'''
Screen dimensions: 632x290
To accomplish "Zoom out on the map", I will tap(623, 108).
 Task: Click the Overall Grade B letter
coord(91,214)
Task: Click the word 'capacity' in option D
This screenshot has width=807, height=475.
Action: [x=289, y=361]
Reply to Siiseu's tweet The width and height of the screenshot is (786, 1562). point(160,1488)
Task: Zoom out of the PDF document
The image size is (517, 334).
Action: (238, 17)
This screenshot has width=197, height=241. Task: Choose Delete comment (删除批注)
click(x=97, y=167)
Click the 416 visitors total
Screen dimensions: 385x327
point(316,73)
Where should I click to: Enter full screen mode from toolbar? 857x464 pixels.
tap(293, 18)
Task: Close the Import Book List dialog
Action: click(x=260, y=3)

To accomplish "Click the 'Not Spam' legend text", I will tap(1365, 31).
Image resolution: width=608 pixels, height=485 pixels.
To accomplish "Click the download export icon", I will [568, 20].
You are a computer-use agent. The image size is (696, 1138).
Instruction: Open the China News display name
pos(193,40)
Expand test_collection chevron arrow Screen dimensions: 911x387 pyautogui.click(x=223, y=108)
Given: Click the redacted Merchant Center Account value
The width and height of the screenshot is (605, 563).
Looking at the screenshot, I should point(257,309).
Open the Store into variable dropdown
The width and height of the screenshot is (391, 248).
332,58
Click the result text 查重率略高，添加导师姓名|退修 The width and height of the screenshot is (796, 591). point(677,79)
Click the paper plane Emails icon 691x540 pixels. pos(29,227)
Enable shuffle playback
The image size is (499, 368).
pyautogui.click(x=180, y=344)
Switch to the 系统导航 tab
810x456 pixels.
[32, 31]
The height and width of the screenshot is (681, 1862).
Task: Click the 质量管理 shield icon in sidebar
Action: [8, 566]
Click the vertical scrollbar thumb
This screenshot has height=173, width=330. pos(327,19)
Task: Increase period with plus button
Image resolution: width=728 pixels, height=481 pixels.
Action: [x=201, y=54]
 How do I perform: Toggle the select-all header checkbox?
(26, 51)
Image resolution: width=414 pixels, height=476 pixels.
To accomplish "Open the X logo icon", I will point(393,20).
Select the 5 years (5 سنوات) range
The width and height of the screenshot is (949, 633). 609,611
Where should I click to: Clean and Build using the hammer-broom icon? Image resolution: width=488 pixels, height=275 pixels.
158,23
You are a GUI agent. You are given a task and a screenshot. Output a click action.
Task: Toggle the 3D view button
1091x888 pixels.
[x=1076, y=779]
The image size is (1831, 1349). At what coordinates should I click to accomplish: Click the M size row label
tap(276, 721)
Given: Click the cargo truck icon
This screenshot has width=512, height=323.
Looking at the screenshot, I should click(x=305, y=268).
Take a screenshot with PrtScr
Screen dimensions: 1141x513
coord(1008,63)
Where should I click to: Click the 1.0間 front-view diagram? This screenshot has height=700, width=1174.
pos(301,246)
'''
| TASK DETAILS |
Restating the data word for word is the whole task.

| EXERCISE RESPONSE |
Screen dimensions: 632x290
To accomplish "Zoom out on the map", I will tap(623, 108).
 Task: Click the Overall Grade B letter
coord(91,214)
Task: Click the word 'capacity' in option D
This screenshot has width=807, height=475.
Action: [x=289, y=361]
Reply to Siiseu's tweet The width and height of the screenshot is (786, 1562). point(160,1488)
Task: Zoom out of the PDF document
The image size is (517, 334).
Action: (238, 17)
This screenshot has width=197, height=241. Task: Choose Delete comment (删除批注)
click(x=97, y=167)
Click the 416 visitors total
Screen dimensions: 385x327
point(316,73)
Where should I click to: Enter full screen mode from toolbar? 857x464 pixels.
tap(293, 18)
Task: Close the Import Book List dialog
Action: click(x=260, y=3)

To accomplish "Click the 'Not Spam' legend text", I will tap(1365, 31).
Image resolution: width=608 pixels, height=485 pixels.
To accomplish "Click the download export icon", I will [568, 20].
You are a computer-use agent. The image size is (696, 1138).
Instruction: Open the China News display name
pos(193,40)
Expand test_collection chevron arrow Screen dimensions: 911x387 pyautogui.click(x=223, y=108)
Given: Click the redacted Merchant Center Account value
The width and height of the screenshot is (605, 563).
Looking at the screenshot, I should point(257,309).
Open the Store into variable dropdown
The width and height of the screenshot is (391, 248).
332,58
Click the result text 查重率略高，添加导师姓名|退修 The width and height of the screenshot is (796, 591). point(677,79)
Click the paper plane Emails icon 691x540 pixels. pos(29,227)
Enable shuffle playback
The image size is (499, 368).
pyautogui.click(x=180, y=344)
Switch to the 系统导航 tab
810x456 pixels.
[32, 31]
The height and width of the screenshot is (681, 1862).
Task: Click the 质量管理 shield icon in sidebar
Action: [8, 566]
Click the vertical scrollbar thumb
This screenshot has height=173, width=330. pos(327,19)
Task: Increase period with plus button
Image resolution: width=728 pixels, height=481 pixels.
Action: [x=201, y=54]
 How do I perform: Toggle the select-all header checkbox?
(26, 51)
Image resolution: width=414 pixels, height=476 pixels.
To accomplish "Open the X logo icon", I will point(393,20).
Select the 5 years (5 سنوات) range
The width and height of the screenshot is (949, 633). 609,611
Where should I click to: Clean and Build using the hammer-broom icon? Image resolution: width=488 pixels, height=275 pixels.
158,23
You are a GUI agent. You are given a task and a screenshot. Output a click action.
Task: Toggle the 3D view button
1091x888 pixels.
[x=1076, y=779]
The image size is (1831, 1349). At what coordinates should I click to accomplish: Click the M size row label
tap(276, 721)
Given: Click the cargo truck icon
This screenshot has width=512, height=323.
Looking at the screenshot, I should click(x=305, y=268).
Take a screenshot with PrtScr
Screen dimensions: 1141x513
coord(1008,63)
Where should I click to: Click the 1.0間 front-view diagram? This screenshot has height=700, width=1174.
pos(301,246)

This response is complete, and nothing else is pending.